Today is another Tuesday. Tuesday's tend to be very emotional for me, since Keith died on a Tuesday. For me, Tuesday marks another week that I have spent apart from my husband. Although I no longer know how many weeks it has been, I still feel the sharp pain of that moment when Keith took his final breath...each and every Tuesday.
I imagine it will be this way for some time. I am trying to do as MLC has advised on many occasions and allow myself the grace, mercy and patience to grieve these times when they come. There are days, such as today, when I feel like my heart won't be able to feel anything other than sadness and grief.

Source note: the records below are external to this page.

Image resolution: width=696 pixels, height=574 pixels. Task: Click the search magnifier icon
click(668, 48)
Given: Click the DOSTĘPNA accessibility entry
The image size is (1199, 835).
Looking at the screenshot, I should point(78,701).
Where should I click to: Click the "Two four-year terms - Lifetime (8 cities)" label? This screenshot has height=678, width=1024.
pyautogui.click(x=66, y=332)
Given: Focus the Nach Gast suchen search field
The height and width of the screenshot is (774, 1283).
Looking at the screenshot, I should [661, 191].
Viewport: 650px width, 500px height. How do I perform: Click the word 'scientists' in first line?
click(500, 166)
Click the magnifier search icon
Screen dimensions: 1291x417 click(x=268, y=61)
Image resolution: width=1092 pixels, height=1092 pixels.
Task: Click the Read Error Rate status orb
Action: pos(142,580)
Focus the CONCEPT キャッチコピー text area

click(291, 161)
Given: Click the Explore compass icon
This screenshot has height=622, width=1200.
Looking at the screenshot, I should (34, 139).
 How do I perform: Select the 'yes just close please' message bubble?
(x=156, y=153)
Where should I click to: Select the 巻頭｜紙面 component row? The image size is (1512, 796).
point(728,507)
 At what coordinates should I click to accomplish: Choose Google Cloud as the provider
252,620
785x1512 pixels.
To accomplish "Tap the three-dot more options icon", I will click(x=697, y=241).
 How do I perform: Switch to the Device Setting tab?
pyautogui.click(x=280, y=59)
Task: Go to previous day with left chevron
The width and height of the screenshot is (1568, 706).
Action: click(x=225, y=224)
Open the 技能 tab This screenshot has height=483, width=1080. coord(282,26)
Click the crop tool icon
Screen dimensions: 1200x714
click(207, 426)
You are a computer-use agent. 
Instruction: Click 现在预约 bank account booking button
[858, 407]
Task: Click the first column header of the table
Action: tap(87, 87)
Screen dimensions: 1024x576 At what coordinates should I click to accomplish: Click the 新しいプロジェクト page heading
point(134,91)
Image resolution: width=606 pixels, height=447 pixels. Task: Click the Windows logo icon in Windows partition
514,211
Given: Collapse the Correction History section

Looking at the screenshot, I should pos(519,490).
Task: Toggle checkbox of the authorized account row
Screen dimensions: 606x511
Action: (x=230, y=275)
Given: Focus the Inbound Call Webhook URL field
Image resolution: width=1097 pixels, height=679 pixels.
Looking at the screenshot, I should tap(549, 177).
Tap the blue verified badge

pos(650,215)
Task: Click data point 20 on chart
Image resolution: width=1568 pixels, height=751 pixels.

I realized this morning that I had hoped that today would be different. The children and I are visiting my dear, wonderful friend (whom I actually consider a sister of the heart rather than a friend) that came and took care of us for the entire first week after Keith's death. I guess I had hoped the grief wouldn't find me here. I know that sounds silly, but that's how it is.
I am hoping that this wave will pass without leaving me too drained.
I miss Keith with an intensity that seems to get stronger. The pain of his passing seems to never lessen. I have heard from other widows that over time the pain will lessen, but it never truly leaves. The grief never truly leaves. I keep waiting for that time to come. I keep waiting for the time when the pain, sadness, and grief dull just a little.